Geceye doğru yol alıyorum,
Gün arkamdan geliyor.
Karanlığın içinde sayısız gölge,
Belli belirsiz
Anlam kazanıyor yaklaştıkça.
Ne bir ağaç, ne de taştan bir heykel.
Kimi zayıf kimi şişman,
Kimi uzun kimi kısa,
Kimi kadın kimi erkek
Bir arada yalnız ve ürkek.
Geceye doğru yol alıyorum,
Gün arkamdan geliyor.
Aydınlandıkça caddeler
Güneşe doğru dönüyor
karanlıktan yorgun düşmüş bedenler.
Soru dolu gözlerle bakıyorlar
Nasırlı ellerine ve birbirlerinin yüzlerine.
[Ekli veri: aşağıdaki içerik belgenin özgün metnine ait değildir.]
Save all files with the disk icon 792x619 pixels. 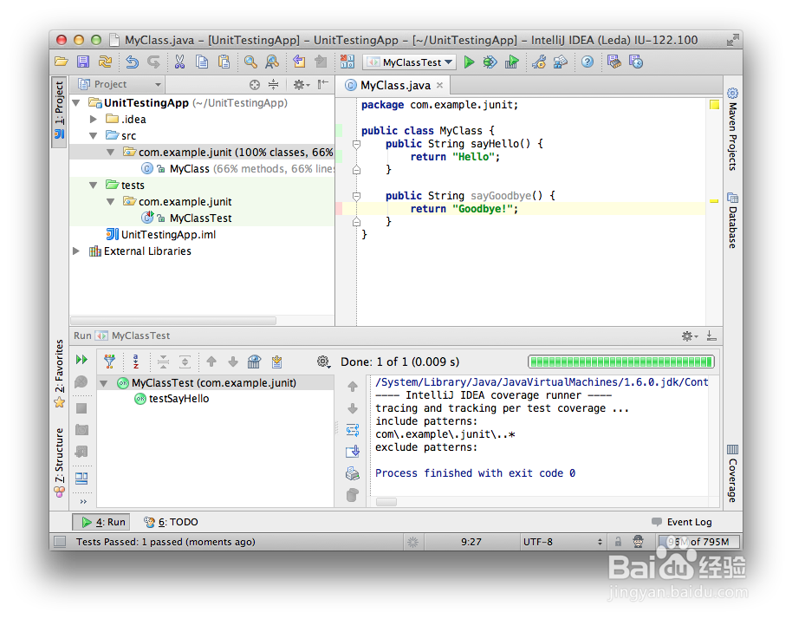point(82,62)
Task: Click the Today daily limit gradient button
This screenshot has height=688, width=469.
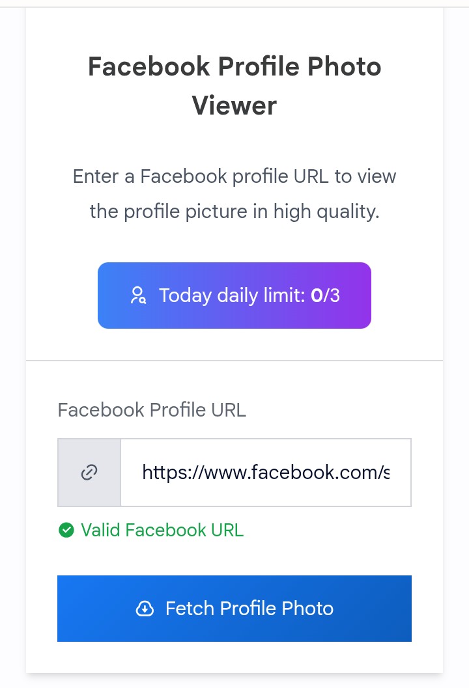Action: [x=235, y=296]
Nasıl düşmüşlerdi bu karanlığın pençesine?
Bir ses yükseliyor inceden
“Biz bir aileyiz” diyen
Kelli felli göbekli bir beden.
Kirli eller, samimiyetsiz bir gülüş
Ve yalanlarla dolu bir çift göz.
Böyle biri olamaz bizim aileden.
Kurtulmanın vakti geldi artık karanlığın pençesinden
Yepyeni bir gün doğumu bekliyor bizi
Kızıl ışık huzmesi pusulamız olsun yeniden.